Task statement
Go through the entries and set each one down exactly.

Material for this task
══════
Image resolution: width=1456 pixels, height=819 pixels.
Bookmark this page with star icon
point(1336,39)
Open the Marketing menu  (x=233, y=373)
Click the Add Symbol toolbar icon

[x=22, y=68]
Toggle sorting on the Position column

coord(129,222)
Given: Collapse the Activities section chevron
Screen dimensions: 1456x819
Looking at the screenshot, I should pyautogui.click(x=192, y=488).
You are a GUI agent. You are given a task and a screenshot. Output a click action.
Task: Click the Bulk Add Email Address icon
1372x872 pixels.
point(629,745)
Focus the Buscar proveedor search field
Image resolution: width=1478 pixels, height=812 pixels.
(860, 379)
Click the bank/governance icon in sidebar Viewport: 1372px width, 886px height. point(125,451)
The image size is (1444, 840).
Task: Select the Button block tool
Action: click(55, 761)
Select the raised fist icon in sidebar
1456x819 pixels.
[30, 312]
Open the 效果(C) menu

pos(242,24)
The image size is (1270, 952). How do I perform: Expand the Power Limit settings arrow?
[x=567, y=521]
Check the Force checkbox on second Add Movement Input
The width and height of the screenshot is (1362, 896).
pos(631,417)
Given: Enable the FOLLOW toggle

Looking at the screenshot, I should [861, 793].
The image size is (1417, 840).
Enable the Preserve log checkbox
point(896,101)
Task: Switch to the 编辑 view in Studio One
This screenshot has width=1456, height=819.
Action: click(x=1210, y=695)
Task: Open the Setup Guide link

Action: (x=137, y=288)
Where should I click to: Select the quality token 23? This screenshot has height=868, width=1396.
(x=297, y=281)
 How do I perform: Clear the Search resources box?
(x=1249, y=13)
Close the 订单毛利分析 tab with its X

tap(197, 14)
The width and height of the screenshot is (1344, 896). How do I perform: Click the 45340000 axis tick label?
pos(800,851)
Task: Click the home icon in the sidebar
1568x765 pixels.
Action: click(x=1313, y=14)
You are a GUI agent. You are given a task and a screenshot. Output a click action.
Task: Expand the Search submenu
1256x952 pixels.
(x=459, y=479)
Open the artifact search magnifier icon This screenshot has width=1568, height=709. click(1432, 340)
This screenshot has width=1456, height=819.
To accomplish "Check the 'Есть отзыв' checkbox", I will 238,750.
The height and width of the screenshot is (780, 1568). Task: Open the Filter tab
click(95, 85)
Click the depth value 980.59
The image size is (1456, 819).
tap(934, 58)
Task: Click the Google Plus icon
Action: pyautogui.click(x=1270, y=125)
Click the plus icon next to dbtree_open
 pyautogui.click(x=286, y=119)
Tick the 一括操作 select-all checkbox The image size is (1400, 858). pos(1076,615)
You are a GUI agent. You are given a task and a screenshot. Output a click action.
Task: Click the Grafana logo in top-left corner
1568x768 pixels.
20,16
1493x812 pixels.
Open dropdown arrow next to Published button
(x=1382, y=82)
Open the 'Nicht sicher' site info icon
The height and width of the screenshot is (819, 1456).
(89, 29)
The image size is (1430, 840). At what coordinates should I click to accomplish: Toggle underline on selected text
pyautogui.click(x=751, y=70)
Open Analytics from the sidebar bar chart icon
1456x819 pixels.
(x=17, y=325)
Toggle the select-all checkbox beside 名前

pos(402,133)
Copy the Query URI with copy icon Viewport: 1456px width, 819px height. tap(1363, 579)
══════
Reply to the task
Image resolution: width=1456 pixels, height=819 pixels.
Bookmark this page with star icon
point(1336,39)
Open the Marketing menu  (x=233, y=373)
Click the Add Symbol toolbar icon

[x=22, y=68]
Toggle sorting on the Position column

coord(129,222)
Given: Collapse the Activities section chevron
Screen dimensions: 1456x819
Looking at the screenshot, I should pyautogui.click(x=192, y=488).
You are a GUI agent. You are given a task and a screenshot. Output a click action.
Task: Click the Bulk Add Email Address icon
1372x872 pixels.
point(629,745)
Focus the Buscar proveedor search field
Image resolution: width=1478 pixels, height=812 pixels.
(860, 379)
Click the bank/governance icon in sidebar Viewport: 1372px width, 886px height. point(125,451)
The image size is (1444, 840).
Task: Select the Button block tool
Action: click(55, 761)
Select the raised fist icon in sidebar
1456x819 pixels.
[30, 312]
Open the 效果(C) menu

pos(242,24)
The image size is (1270, 952). How do I perform: Expand the Power Limit settings arrow?
[x=567, y=521]
Check the Force checkbox on second Add Movement Input
The width and height of the screenshot is (1362, 896).
pos(631,417)
Given: Enable the FOLLOW toggle

Looking at the screenshot, I should [861, 793].
The image size is (1417, 840).
Enable the Preserve log checkbox
point(896,101)
Task: Switch to the 编辑 view in Studio One
This screenshot has width=1456, height=819.
Action: click(x=1210, y=695)
Task: Open the Setup Guide link

Action: (x=137, y=288)
Where should I click to: Select the quality token 23? This screenshot has height=868, width=1396.
(x=297, y=281)
 How do I perform: Clear the Search resources box?
(x=1249, y=13)
Close the 订单毛利分析 tab with its X

tap(197, 14)
The width and height of the screenshot is (1344, 896). How do I perform: Click the 45340000 axis tick label?
pos(800,851)
Task: Click the home icon in the sidebar
1568x765 pixels.
Action: click(x=1313, y=14)
You are a GUI agent. You are given a task and a screenshot. Output a click action.
Task: Expand the Search submenu
1256x952 pixels.
(x=459, y=479)
Open the artifact search magnifier icon This screenshot has width=1568, height=709. click(1432, 340)
This screenshot has width=1456, height=819.
To accomplish "Check the 'Есть отзыв' checkbox", I will 238,750.
The height and width of the screenshot is (780, 1568). Task: Open the Filter tab
click(95, 85)
Click the depth value 980.59
The image size is (1456, 819).
tap(934, 58)
Task: Click the Google Plus icon
Action: pyautogui.click(x=1270, y=125)
Click the plus icon next to dbtree_open
 pyautogui.click(x=286, y=119)
Tick the 一括操作 select-all checkbox The image size is (1400, 858). pos(1076,615)
You are a GUI agent. You are given a task and a screenshot. Output a click action.
Task: Click the Grafana logo in top-left corner
1568x768 pixels.
20,16
1493x812 pixels.
Open dropdown arrow next to Published button
(x=1382, y=82)
Open the 'Nicht sicher' site info icon
The height and width of the screenshot is (819, 1456).
(89, 29)
The image size is (1430, 840). At what coordinates should I click to accomplish: Toggle underline on selected text
pyautogui.click(x=751, y=70)
Open Analytics from the sidebar bar chart icon
1456x819 pixels.
(x=17, y=325)
Toggle the select-all checkbox beside 名前

pos(402,133)
Copy the Query URI with copy icon Viewport: 1456px width, 819px height. tap(1363, 579)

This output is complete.